I use a yaml file to define the task:

research_task:
description: |

1. **Initiale Informationssuche:**
   - **Tool:** Verwende das Tool **SerperDevTool**, um im Internet nach relevanten Informationen zum Thema "{topic}" zu suchen.
   - **Suchbegriffe:** Nutze kurze und klar verständliche Suchbegriffe, die der typischen Suchweise von Menschen im Internet entsprechen.
   - **Auswahl der Ergebnisse:** Wähle die am besten passenden und relevantesten Suchergebnisse aus und notiere deren URLs.

2. **Inhaltsanalyse:**
   - **Tool:** Verwende das Tool **Spider scrape & crawl tool**, um die ausgewählten URLs zu scrapen und deren Inhalte vollständig zu extrahieren. WICHTIG: Halte dich EXAKT an die Anleitung des Tools und die Formatvorgaben!
   -        - **Datenextraktion:** Sammle alle relevanten Informationen aus den gescrapten Webseiten.
 

Translation:
1. **Initial information search:**
   - **Tool:** Use the tool **SerperDevTool** to search the internet for relevant information on the topic "{topic}".
   - **Keywords:** Use short and easily understandable keywords that correspond to the typical search behavior of people on the internet.
   - **Selection of results:** Choose the most suitable and relevant search results and note their URLs.

2. **Content analysis:**
   - **Tool:** Use the tool **Spider scrape & crawl tool** to scrape the selected URLs and extract their content completely. IMPORTANT: Follow the instructions of the tool and the formatting guidelines EXACTLY!
   - **Data extraction:** Collect all relevant information from the scraped websites.

expected_output: |

agent: topic_researcher


In the crew file ill give the tools to the agent:

@agent
def topic_researcher(self) → Agent:
return Agent(
config=self.agents_config[‘topic_researcher’],
# tools=[MyCustomTool()], # Example of custom tool, loaded on the beginning of file
verbose=True,
tools=[SerperDevTool(), SpiderTool()]
)


I hope this is what you were asking for.

Thank you very much for your help.

Best
Milan

@Milan Make sure to set the gpt-4o to all agents! By default, the gpt-4o-mini is used, which is a less capable LLM and may cause errors. Try this and let me know if it fixes the issue.
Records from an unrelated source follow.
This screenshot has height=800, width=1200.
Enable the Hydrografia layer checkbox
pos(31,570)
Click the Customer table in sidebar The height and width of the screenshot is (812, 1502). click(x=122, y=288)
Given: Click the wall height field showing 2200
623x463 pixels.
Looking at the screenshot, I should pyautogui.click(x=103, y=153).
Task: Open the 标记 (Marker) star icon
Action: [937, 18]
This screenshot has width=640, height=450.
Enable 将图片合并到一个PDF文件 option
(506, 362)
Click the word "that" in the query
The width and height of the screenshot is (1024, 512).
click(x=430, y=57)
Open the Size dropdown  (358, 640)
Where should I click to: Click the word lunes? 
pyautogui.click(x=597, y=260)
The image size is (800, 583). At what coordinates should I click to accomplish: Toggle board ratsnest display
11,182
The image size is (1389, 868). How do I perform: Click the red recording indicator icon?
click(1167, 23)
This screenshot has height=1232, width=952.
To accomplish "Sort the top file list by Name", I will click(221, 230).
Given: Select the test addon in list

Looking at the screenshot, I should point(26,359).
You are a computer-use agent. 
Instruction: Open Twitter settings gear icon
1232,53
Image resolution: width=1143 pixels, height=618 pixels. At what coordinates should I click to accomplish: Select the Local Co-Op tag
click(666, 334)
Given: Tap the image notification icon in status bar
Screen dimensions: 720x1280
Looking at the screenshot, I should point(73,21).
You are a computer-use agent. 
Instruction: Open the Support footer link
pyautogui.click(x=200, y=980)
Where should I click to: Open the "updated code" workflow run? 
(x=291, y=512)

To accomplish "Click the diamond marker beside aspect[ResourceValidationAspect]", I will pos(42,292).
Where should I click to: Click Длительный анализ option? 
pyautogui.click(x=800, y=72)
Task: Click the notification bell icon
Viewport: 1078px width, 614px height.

Hi and thank you very much for taking the time to help me!

I had already placed all research agents on gpt-4o. However, the error still occurred. I just did a test with the research agents on gpt-4o-mini. There were no errors in one run. However, they responded to me in English instead of German :wink:

Best
Milan

Wait, what? It worked with the mini version?

yes. it was only one run, but it worked without the errors.

I tried using the Spidertool and am getting the same error with Llama3.1, 4o and 4o-mini. It worked one time out of 5 (with 4o-mini) but it’s not working the rest of the times.

Yes, i guess it is the same for me. It works sometimes and sometimes not.